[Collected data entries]
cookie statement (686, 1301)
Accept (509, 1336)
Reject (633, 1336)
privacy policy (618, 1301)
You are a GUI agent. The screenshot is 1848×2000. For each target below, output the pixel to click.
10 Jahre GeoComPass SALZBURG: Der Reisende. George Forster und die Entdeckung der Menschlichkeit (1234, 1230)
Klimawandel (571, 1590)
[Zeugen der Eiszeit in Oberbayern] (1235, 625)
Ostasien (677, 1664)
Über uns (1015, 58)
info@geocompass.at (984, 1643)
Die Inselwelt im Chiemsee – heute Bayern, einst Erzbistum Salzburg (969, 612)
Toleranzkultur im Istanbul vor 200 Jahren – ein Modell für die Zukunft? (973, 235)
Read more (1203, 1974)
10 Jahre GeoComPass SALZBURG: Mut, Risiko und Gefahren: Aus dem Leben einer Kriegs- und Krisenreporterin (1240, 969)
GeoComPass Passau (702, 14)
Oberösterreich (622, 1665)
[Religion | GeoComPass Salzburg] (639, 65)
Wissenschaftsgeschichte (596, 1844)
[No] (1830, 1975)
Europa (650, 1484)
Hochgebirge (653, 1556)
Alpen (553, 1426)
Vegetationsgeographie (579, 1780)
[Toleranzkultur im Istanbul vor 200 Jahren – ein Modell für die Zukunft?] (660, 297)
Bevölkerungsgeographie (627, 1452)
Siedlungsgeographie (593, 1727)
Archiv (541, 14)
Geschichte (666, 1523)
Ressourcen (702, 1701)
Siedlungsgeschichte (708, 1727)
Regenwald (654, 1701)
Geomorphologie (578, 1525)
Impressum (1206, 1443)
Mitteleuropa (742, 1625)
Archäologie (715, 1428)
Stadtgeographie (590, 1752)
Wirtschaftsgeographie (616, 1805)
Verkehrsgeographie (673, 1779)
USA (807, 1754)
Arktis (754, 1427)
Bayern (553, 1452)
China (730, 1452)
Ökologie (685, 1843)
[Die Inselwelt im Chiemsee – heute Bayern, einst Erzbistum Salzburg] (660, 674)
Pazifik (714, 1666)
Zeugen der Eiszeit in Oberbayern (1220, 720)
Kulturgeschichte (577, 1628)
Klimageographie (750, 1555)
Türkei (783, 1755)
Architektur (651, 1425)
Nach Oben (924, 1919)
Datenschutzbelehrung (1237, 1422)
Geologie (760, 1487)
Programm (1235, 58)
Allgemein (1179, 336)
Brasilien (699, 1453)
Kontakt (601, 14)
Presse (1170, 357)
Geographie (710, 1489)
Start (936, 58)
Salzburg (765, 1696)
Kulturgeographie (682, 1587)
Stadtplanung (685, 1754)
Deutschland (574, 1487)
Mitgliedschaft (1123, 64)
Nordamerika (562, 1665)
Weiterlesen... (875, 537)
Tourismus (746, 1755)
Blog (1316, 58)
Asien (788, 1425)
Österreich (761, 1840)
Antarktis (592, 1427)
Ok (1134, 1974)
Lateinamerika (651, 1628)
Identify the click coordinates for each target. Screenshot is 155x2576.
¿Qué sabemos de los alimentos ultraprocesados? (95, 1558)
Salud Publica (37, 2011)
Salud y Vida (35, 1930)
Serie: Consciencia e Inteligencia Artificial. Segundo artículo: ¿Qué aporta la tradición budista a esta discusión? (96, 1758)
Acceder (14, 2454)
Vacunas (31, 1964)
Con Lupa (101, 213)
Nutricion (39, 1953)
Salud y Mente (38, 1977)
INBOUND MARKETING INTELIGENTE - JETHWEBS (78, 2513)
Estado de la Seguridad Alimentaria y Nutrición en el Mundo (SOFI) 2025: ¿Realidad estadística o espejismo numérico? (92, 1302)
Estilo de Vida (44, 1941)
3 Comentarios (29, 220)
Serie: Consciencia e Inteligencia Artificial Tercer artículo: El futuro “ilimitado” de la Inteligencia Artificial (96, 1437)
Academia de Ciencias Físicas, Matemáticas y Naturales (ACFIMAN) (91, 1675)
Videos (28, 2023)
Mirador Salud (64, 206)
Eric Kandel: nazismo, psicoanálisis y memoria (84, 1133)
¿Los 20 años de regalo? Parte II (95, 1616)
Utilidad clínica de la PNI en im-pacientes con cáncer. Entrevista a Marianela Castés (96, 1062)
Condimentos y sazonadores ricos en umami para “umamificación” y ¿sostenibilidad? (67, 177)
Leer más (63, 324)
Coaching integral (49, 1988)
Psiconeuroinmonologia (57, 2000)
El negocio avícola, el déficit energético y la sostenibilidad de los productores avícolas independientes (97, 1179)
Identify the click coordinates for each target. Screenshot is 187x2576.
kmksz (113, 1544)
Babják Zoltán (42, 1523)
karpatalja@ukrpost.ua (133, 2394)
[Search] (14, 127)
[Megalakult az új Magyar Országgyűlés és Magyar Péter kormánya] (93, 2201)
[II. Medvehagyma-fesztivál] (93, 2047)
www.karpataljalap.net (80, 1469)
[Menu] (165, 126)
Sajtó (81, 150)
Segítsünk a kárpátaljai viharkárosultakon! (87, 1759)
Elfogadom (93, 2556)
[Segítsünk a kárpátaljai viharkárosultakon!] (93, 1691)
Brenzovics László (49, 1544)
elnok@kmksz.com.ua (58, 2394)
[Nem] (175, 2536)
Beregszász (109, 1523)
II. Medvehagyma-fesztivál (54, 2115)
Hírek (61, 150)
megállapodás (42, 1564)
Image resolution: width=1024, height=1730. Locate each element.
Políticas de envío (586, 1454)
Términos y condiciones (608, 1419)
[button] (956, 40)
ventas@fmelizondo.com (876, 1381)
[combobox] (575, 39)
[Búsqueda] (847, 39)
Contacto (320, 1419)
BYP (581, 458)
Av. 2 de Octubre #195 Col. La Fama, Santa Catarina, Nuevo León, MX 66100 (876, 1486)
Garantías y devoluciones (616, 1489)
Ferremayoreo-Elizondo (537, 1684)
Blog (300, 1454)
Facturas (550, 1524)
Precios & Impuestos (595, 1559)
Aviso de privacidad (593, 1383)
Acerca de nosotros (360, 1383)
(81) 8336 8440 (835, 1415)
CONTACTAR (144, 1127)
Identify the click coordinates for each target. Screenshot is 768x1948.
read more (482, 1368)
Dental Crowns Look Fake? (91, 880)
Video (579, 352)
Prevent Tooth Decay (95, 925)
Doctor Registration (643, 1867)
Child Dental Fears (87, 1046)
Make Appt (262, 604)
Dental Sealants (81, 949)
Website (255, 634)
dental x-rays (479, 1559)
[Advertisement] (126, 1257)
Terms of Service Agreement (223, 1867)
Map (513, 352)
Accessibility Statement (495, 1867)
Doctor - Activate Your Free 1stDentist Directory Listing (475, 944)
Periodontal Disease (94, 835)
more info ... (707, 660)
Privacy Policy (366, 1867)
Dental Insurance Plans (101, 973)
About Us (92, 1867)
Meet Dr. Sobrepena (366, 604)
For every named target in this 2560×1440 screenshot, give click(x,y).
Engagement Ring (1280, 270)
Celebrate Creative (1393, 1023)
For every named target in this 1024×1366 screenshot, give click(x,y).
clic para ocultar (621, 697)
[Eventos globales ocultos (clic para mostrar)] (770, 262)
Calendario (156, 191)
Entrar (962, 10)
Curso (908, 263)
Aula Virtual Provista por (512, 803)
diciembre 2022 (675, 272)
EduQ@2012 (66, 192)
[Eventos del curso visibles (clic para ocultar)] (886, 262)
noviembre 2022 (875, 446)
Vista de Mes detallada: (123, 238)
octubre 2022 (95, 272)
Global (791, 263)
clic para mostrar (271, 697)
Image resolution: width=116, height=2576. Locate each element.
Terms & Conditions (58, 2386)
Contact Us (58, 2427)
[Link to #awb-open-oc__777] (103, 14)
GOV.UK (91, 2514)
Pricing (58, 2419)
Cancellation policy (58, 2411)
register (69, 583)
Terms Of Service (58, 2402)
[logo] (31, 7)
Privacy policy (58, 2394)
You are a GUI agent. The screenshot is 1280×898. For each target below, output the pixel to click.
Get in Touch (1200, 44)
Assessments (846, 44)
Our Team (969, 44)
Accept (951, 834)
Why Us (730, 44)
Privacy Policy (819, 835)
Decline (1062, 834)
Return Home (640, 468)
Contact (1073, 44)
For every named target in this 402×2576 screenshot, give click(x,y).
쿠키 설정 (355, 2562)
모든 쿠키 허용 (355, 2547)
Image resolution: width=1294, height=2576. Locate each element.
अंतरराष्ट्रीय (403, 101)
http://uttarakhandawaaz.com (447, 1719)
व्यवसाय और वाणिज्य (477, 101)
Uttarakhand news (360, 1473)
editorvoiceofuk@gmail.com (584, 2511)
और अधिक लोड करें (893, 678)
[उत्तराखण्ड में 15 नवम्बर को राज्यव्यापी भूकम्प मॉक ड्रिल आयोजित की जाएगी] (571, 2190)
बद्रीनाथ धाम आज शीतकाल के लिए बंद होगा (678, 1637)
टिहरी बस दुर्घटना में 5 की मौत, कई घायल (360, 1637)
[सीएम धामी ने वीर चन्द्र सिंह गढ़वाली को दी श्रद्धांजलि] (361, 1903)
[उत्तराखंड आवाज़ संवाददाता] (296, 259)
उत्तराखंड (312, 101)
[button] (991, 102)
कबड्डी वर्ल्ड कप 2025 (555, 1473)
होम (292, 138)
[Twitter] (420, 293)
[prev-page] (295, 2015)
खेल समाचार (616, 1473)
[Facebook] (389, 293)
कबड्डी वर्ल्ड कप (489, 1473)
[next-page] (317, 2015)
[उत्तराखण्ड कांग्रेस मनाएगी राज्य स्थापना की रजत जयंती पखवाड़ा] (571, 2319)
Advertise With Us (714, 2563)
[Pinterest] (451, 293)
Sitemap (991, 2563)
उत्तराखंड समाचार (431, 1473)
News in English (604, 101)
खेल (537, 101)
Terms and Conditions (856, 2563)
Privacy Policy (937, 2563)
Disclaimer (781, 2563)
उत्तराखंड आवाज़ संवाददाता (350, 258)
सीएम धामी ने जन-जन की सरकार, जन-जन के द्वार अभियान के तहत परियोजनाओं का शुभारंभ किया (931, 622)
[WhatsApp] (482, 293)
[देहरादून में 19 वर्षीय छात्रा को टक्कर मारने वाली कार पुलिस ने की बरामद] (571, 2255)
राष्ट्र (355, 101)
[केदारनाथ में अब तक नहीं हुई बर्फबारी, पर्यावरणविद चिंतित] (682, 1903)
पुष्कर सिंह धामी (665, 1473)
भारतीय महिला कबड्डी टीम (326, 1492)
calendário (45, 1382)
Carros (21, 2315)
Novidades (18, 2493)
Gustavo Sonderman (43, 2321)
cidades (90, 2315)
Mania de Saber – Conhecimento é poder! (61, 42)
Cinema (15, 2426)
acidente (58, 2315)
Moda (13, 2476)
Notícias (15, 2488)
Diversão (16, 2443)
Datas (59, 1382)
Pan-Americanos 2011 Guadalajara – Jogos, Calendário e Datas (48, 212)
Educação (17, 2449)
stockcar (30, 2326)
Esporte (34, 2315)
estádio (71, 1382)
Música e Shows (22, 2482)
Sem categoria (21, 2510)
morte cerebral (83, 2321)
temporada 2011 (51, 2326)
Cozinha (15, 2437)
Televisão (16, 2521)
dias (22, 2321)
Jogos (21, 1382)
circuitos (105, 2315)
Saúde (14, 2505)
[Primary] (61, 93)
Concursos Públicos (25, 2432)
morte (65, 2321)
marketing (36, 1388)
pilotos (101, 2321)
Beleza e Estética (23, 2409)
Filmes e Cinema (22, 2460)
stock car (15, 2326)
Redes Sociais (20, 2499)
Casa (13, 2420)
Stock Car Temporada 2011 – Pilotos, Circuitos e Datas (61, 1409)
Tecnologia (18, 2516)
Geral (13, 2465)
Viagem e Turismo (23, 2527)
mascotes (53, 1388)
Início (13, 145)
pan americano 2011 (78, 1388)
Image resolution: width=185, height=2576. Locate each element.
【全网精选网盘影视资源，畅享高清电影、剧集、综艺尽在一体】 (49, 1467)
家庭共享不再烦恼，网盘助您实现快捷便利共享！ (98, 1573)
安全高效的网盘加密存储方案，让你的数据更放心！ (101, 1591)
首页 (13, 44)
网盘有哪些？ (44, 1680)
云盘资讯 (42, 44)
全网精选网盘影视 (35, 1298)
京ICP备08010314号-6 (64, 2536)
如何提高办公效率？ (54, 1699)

_EXERCISE_. Word for word, restate the entries from the first line to the line that has "info@geocompass.at (984, 1643)", both included, and nothing else.

_SOLVED PROBLEM_.
cookie statement (686, 1301)
Accept (509, 1336)
Reject (633, 1336)
privacy policy (618, 1301)
You are a GUI agent. The screenshot is 1848×2000. For each target below, output the pixel to click.
10 Jahre GeoComPass SALZBURG: Der Reisende. George Forster und die Entdeckung der Menschlichkeit (1234, 1230)
Klimawandel (571, 1590)
[Zeugen der Eiszeit in Oberbayern] (1235, 625)
Ostasien (677, 1664)
Über uns (1015, 58)
info@geocompass.at (984, 1643)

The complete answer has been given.